═════ Data for processing ═════

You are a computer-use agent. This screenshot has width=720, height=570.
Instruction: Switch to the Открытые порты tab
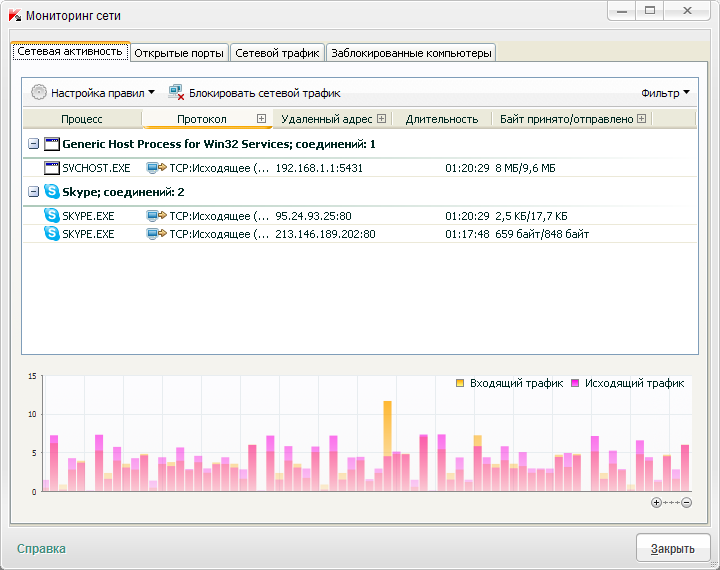(179, 53)
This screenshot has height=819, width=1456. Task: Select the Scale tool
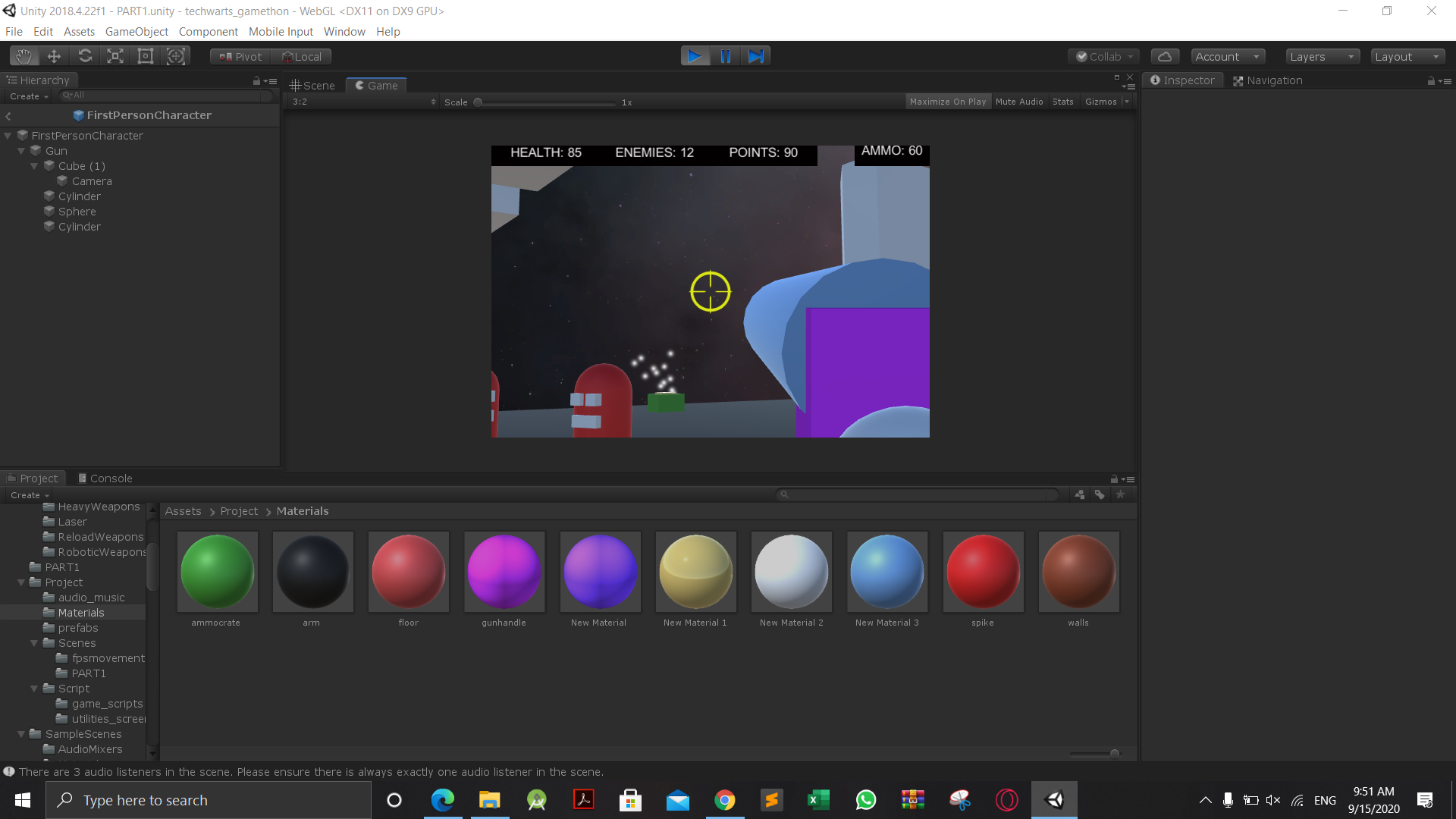click(115, 56)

═════

[Given request] Collect every line of the entries above that contains the word "This", matching its capitalization.

[Answer to the problem]
You are a computer-use agent. This screenshot has width=720, height=570.
This screenshot has height=819, width=1456. Task: Select the Scale tool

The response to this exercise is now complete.